Le Meuble de Montpellier

Peu connu, le meuble le plus prestigieux de Montpellier est encore entouré de mystère. Comment s’appelle cette armoire? Tour à tour on l’a dite protestante, languedocienne, biblique, huguenote, cévenole… montpelliéraine, jamais. On l’a aussi baptisée de Sumène, petite localité des contreforts des Cévennes. En réalité, on la retrouve dans tout le Bas-Languedoc, de Nîmes jusqu’à Narbonne. Quoi qu’il en soit, l’armoire en question est grandiose. Elle date généralement du XVIIe siècle. Directement héritée de la Renaissance, dont elle a conservé le décor, elle est, par sa structure, de style Louis XIII : droite, posée sur des pieds robustes, rectilignes ou en boule plus ou moins aplatie.
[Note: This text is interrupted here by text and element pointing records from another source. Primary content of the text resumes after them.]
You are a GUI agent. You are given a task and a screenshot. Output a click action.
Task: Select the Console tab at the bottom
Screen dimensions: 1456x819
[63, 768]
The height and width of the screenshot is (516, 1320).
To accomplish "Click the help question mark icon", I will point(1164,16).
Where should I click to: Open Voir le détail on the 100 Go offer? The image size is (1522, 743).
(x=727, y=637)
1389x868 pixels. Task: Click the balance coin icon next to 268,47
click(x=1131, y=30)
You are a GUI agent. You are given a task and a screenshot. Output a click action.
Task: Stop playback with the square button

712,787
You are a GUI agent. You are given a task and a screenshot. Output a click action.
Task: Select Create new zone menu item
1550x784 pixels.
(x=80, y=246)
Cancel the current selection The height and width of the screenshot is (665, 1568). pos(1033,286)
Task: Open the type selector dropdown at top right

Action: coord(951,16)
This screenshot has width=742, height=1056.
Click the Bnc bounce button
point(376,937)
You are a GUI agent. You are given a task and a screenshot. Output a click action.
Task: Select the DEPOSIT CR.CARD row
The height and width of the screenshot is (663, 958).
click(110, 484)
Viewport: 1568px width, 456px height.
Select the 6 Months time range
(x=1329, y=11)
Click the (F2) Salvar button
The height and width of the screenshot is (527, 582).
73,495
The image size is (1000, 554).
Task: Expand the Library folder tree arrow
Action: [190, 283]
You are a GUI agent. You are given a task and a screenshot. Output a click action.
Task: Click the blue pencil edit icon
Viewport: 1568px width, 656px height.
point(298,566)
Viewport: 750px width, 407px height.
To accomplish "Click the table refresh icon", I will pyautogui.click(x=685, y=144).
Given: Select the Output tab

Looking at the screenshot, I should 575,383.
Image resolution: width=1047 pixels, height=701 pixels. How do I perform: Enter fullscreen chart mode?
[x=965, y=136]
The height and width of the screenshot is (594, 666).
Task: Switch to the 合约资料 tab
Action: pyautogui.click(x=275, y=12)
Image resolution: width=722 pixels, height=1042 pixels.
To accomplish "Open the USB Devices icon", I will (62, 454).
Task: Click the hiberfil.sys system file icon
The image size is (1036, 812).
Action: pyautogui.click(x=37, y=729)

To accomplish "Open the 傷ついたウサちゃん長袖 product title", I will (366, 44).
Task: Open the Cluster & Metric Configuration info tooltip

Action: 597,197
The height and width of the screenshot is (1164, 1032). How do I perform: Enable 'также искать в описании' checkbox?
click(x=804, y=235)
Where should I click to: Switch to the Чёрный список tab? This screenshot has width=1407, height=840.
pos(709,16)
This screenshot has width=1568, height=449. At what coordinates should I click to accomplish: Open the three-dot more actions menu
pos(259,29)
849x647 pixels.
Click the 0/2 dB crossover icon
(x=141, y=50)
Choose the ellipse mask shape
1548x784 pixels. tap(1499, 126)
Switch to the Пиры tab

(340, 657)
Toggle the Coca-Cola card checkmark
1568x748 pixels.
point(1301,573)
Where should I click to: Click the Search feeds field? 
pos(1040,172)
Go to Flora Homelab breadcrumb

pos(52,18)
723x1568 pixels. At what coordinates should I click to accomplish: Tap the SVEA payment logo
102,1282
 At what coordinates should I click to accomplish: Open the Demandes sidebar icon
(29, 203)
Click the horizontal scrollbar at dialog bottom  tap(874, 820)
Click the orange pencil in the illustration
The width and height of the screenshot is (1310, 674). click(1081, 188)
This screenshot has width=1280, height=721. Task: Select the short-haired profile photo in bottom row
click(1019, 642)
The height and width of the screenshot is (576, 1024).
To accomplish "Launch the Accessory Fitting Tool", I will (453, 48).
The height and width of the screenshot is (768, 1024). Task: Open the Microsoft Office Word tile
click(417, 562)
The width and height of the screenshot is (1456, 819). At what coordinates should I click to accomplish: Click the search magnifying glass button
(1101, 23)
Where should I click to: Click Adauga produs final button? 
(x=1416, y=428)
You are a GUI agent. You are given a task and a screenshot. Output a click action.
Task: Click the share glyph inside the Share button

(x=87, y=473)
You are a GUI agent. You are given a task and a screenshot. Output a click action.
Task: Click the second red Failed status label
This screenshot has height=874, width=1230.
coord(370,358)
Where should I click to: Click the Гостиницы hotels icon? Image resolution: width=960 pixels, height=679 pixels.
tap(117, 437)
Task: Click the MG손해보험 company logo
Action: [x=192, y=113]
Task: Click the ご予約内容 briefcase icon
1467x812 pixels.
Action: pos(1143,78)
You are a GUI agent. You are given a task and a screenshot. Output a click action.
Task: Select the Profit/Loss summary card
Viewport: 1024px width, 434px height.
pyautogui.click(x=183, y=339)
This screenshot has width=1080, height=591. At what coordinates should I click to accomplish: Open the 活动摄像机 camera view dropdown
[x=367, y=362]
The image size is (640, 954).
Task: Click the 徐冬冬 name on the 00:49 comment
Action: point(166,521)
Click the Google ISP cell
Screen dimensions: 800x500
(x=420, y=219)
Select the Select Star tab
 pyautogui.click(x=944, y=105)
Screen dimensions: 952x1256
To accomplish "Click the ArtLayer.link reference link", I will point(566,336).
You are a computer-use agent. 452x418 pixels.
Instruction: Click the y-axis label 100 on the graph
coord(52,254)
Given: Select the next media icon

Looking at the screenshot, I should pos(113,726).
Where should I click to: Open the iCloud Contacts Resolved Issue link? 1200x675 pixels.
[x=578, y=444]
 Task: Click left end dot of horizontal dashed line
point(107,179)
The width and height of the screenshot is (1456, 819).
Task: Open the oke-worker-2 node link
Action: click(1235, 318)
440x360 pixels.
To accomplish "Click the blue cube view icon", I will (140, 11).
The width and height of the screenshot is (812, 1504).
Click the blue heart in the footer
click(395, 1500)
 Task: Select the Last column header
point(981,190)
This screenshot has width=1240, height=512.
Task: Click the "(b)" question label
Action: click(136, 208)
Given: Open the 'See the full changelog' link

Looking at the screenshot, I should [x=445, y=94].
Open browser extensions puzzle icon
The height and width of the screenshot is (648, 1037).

A première vue, elle évoque les meubles à deux corps, mais il s’agit bien d’une armoire à deux portes s’ouvrant sur toute sa hauteur. Encore soumises à l’influence de la Renaissance, ses portes sont ouvragées. Elles peuvent être divisées en six ou douze panneaux, plus exceptionnellement en huit : un modèle de ce dernier type est visible au Musée languedocien de Montpellier.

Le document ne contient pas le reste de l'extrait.